OMS exalta resposta da Itália a pandemia

Através de um vídeo de quatro minutos, a Organização Mundial da Saúde (OMS) exaltou as ações de enfrentamento à pandemia realizadas pela Itália.

“Governo e a comunidade, em todos os níveis, reagiram fortemente e inverteram a trajetória da epidemia com uma série de medidas baseadas na ciência”, ressalta trecho do vídeo.

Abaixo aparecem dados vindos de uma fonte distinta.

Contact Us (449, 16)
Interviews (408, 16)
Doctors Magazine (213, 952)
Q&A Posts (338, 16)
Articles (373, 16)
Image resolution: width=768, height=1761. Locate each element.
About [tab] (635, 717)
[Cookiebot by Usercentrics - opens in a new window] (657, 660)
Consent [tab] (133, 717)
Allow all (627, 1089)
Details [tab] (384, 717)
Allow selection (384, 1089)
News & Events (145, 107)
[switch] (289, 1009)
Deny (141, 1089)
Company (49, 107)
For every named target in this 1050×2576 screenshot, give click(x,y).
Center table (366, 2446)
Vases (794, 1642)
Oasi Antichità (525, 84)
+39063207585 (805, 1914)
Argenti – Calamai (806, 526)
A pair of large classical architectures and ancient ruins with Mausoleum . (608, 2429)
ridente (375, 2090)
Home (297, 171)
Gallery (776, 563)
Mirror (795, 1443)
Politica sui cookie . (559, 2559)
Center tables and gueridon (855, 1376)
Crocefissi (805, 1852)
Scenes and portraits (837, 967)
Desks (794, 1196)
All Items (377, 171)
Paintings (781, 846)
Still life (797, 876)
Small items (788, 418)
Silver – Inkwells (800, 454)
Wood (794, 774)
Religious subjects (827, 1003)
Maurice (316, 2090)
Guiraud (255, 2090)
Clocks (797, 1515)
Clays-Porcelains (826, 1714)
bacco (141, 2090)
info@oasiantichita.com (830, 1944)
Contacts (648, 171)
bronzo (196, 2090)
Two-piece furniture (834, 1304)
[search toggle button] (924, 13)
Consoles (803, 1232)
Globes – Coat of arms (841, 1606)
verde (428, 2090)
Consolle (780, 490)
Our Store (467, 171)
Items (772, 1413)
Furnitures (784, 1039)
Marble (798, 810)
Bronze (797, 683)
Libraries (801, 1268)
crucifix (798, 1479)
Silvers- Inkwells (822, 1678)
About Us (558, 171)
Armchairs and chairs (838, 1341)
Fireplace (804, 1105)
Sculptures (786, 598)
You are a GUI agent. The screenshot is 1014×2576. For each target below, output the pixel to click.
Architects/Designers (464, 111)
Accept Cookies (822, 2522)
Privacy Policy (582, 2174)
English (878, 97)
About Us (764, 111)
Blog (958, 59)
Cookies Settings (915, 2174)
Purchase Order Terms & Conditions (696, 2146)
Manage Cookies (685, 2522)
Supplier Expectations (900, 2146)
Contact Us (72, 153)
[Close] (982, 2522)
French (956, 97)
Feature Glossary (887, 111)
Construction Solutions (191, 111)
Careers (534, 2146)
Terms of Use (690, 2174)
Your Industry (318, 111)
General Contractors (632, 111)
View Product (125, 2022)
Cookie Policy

A gravação também cita algumas das ações tomadas pelas autoridades do país para conter o avanço da Covid-19. Entre essas medidas, destacam-se a instituição de “zonas vermelhas” nas cidades que registraram os primeiros casos de transmissão interna no país, ainda em fevereiro, e a decretação de um rígido lockdown nacional, válido de 10 de março a 18 de maio.

Além disso, a OMS destaca a responsabilidade dos cidadãos italianos e o trabalho de operadores sanitários. “A Itália mostrou que a trajetória da epidemia pode ser revertida com comprometimento, coordenação e comunicação entre governo e comunidades, com um sistema público de saúde resiliente e seguindo respostas baseadas na ciência”, diz a OMS.

O vídeo foi postado nas redes sociais da OMS e, posteriormente, foi divulgado pelas autoridades italianas, como o primeiro-ministro Giuseppe Conte. O país chegou a ser o mais atingido pela pandemia em todo o mundo entre março e abril e acumula 304.323 casos e 35.781 mortes.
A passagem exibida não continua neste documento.